Marketing consultant Toby Ralph discusses how information-savvy consumers are changing the face of advertising.
As we migrate from mass to micro media, as cable TV, inter-net, blogs and podcasting explode, more information channels open. The more channels of information there are, the more conventional views are challenged and the more circumspect people become about the orthodoxy.
Traditionally the process of advertising has involved deploying large amounts of money to persuade people to believe things that we don't, be it the tenuous link between the purchase of a soft drink and social acceptance or the notion that a political party cares about people more than power. The thing is, everyone recognises it as nonsense.
We've moved past the era of successful puffery in advertising. We've moved past the era of simple entertainment in advertising. There's a trend to truth and it's gathering pace.
People know how to decode advertising. They know that a celebrity is getting paid and doesn't use the product. They know that if you've got nothing to say you sing it, so they are cynical about jingles. They know they won't look like the models in the ad just by drinking that product.

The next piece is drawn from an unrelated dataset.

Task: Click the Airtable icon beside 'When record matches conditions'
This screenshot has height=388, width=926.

If a large company claims 'You've got a friend' consumers increasingly decode the real message to be that their customer service is substandard; when a corporation claims to care, consumers invariably assume they don't.
I did a job for a very large company a while back. Their advertising was driven straight off the back of research. The research said "You're uncaring. You're not seen to care about customers who have little or no money or regional and rural communities, and in a macro sense you don't care about the underprivileged."

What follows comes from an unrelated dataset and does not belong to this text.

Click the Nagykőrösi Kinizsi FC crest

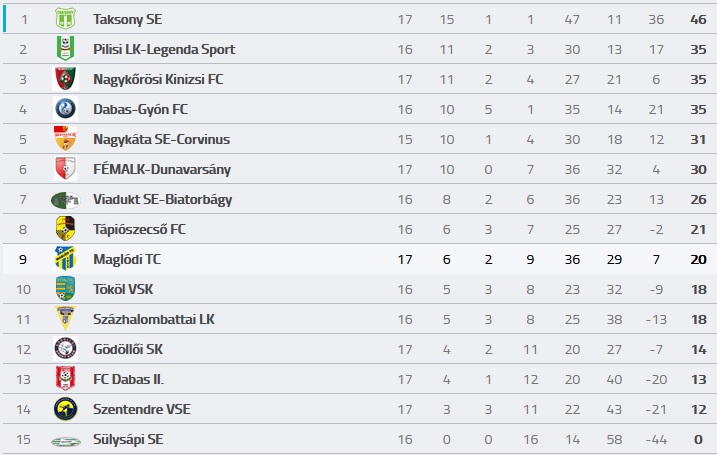[x=65, y=79]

So what did they do? They tried to address it by running ads claiming that they cared about people and the personal problems they face. Not only that but they sponsored a range of charities for disadvantaged people. So how did the potential clients react? They saw through the ads, and were simultaneously increasingly cynical about the company.

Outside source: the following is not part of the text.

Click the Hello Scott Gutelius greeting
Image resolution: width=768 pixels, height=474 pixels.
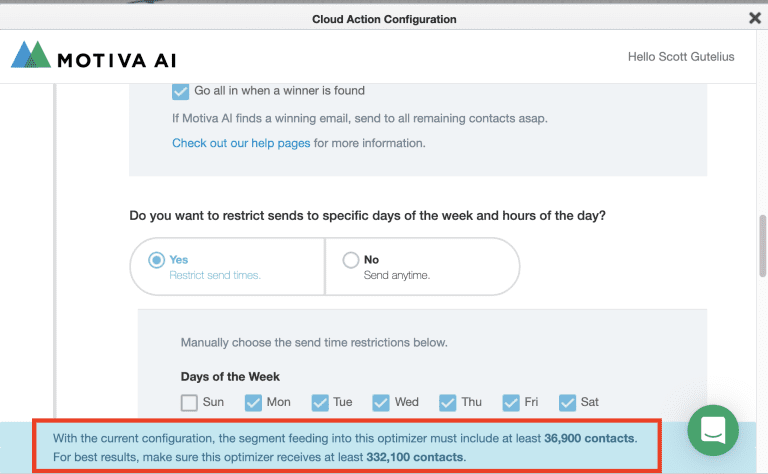[681, 57]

Now we've got a society that isn't looking for entertainment. They are busy, they have access to more information than ever before, and they expect to be treated like individuals, not part of a target market. They are zapping commercials, blocking out spam, hanging up on telemarketers and putting no-junk-mail stickers on their letterboxes.
What does the trend to truth mean for business? Three things: first, and most importantly, actively listen and respond to customers, second, remember that distortions, pretences and half-truths will be spotted and punished, and third, remember that it's better to demonstrate the claim.
This article appears courtesy of
Expense Reduction Analysts.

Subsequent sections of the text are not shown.